Security/Performance/Easability Issue

[uniflare]

Hello, i have not coded php for a long time and picked up again last week, I'm currently writing an Easy to use and Extremely Powerful Website Content Management System (CMS). I'm very early in the stages and am currently writing basic class functions for the template interaction.

 

--

The Idea

--

(The way i use templates is with str_replace("<!--//Example_Title//-->",$Title,$Template), although i use arrays for multiple replacements)

 

Concerning templates, I'm wondering if it would be a security/performance issue if instead of static "<!--//TITLE//-->" Type Replacements, to use Dynamic "<!--//Variable::$WebsiteClass->Title//-->" or even use functions inside templates "<!--//Function::$WebsiteClass->Config("title")//-->".

 

Obviously i would need to be careful of any user submitted information like comments where users could exploit this to destroy my website, by limiting this syntax recognition to raw template include functions only, so users could use the same syntax but the script would ignore it.

----

Only problem with this precaution is that i loop the same replacement function (str_replace()) several times so you can have templates inside of templates inside of templates...

 

Any Ideas/thoughts or suggestions greeted with thanks

___________________________

 

if this is confusing you please tell me ill try to explain better (maybe with code examples?)

[able]

My question would be, why?

 

The way I see it, you either go php native or you go implimentation neutral and use xsl/t.

 

str_replace("<!--//Example_Title//-->",$Title,$Template)

 

Why not simply <?php yourOutput('Example_Title'); ?>

 

I just don't see the point in reinventing the wheel.

[Daniel0]

The by far easiest way would be to use native PHP and run your template files through eval(). You can then catch the output using output buffering.

[able]

I just wondered why you recomended eval instead of include/require/once?

[uniflare]

Thank you very much for your replies,

 

I don't fully understand php and have a lot to learn  , i am familier with output buffering.

 

So basically able is suggesting to store templates in php files and include() them.

--

eval only seems to be useful if my templates files aren't .php files or are stored in a database, which they aren't (they're .tpl files atm), though i could just as easily change them to .php and include() them when all variables are set and ready.

------

it seems my imagination was running a bit wild . I will stick to native php templates and include them.
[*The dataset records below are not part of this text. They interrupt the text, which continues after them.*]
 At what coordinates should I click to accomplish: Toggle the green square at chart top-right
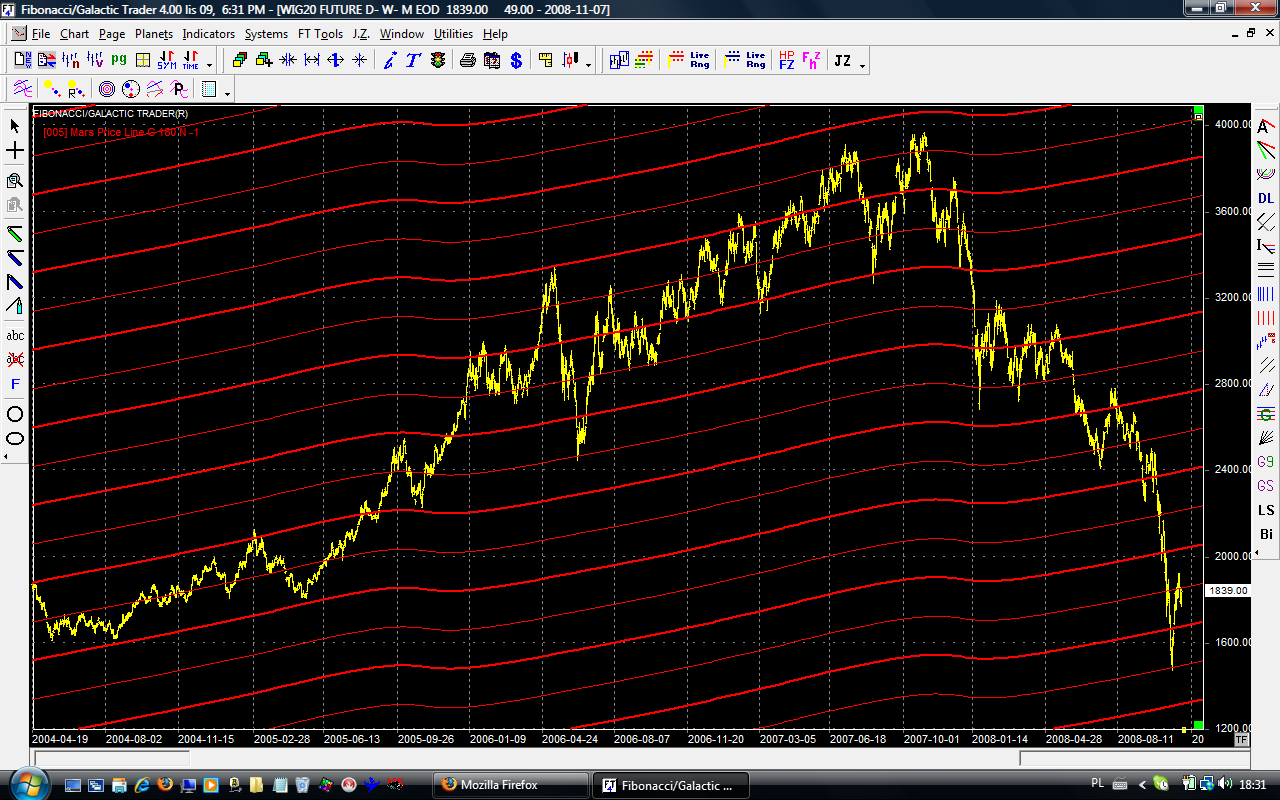1198,111
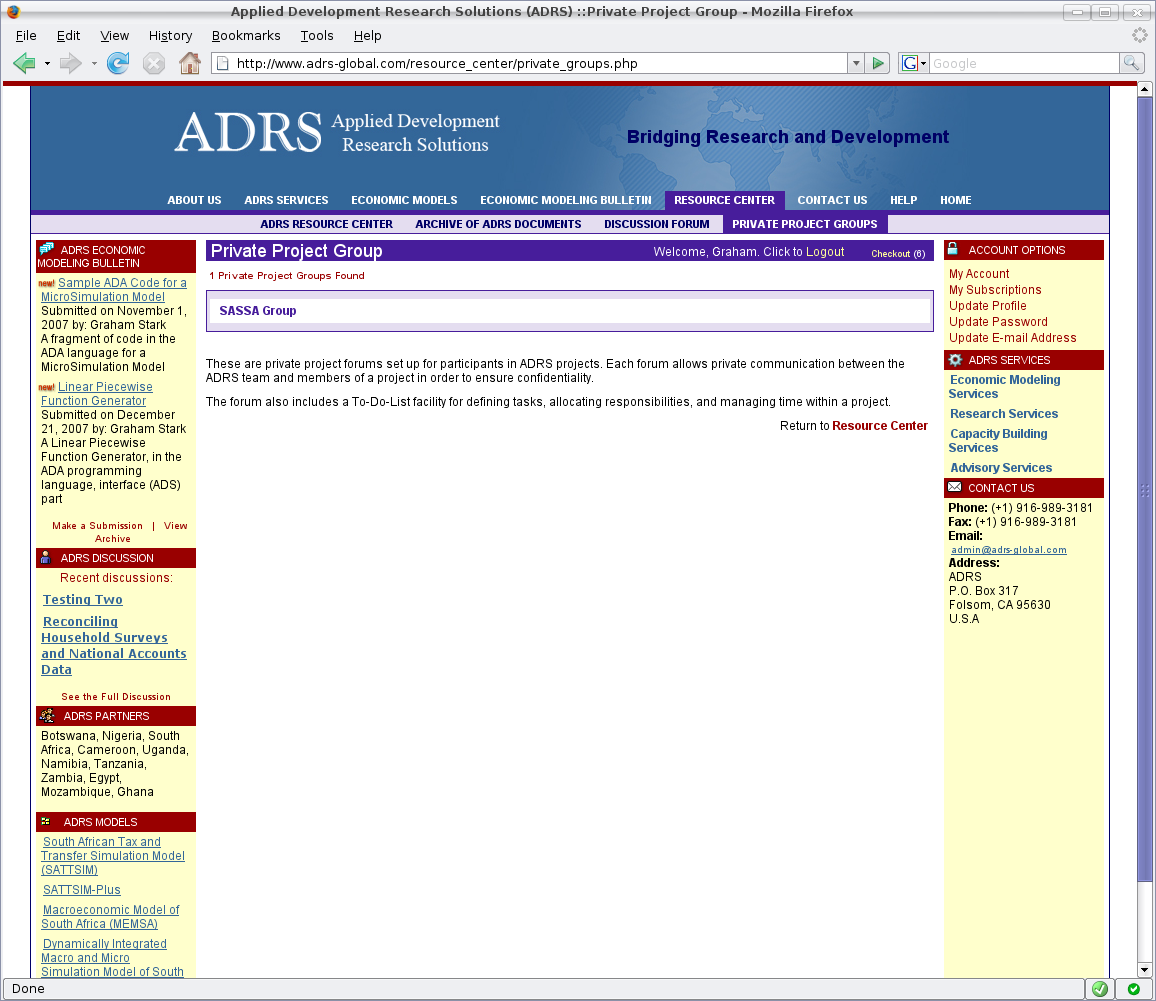Open the address bar dropdown arrow
Screen dimensions: 1156x1001
tap(856, 62)
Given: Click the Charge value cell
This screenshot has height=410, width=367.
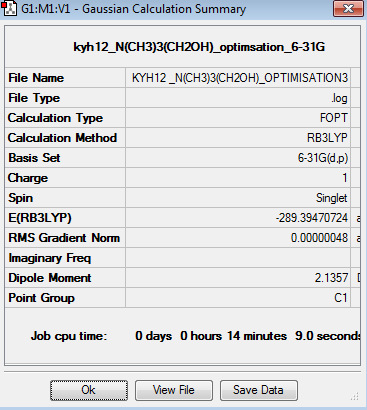Looking at the screenshot, I should click(238, 178).
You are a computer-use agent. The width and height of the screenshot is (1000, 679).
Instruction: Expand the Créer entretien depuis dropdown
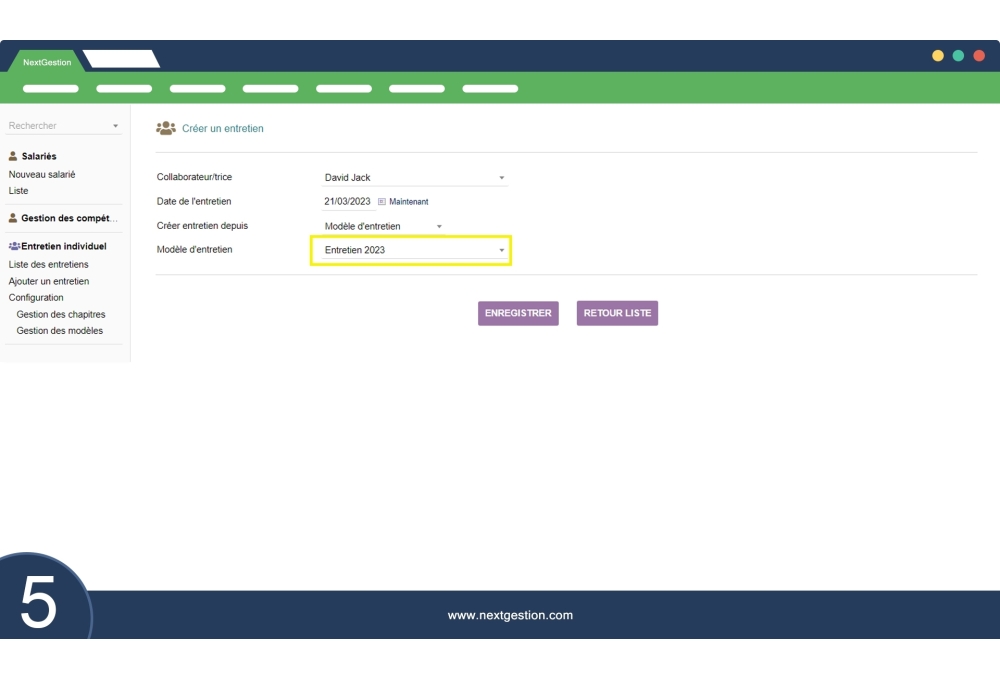point(383,226)
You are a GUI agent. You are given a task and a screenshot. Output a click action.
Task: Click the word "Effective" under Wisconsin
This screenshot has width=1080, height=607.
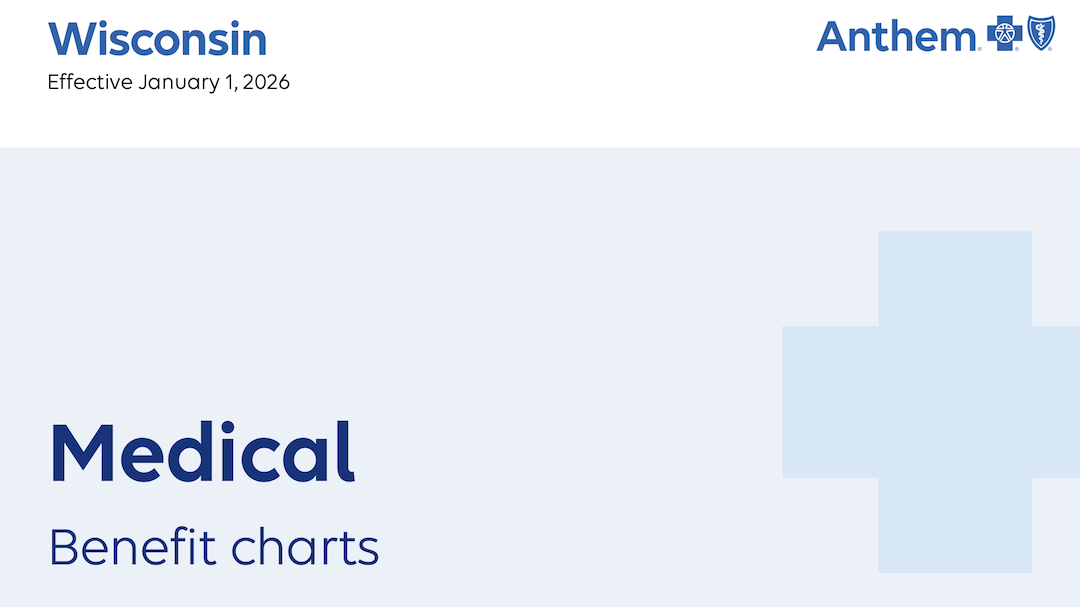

I am not familier with the phrase "implimentation neutral"  and "xsl/t", could you explain or point me to an explanation?

Thanks.

[able]

"implimentation neutral" 

 

- I meant by this language neutral/platform neutral i.e. something that would work in PHP, or ASP or JSP etc

 

 

"xsl/t", - A quick google for XSL will give you a whole lot of info. I'd sum it up as CSS for XML that can output other markup languages. So, if we wanted a universal template system, have your application output xml, the template is then essentially XSL - and it is transformed into x/html as required

 

I don't claim to be much of an authority on XSL but there is loads of info about if you desire it

[uniflare]

thank you very much for your information, i believe a universal tempalte is not for me as i do not believe it will ever be truly universal (ie using it with different scripts), i will end up changing parts anyway.

 

if i ever go into pure template building thats a very nice idea, thanks for sharing

----

PS, prorbably wrong place to ask but is there a way to SOLVE this topic?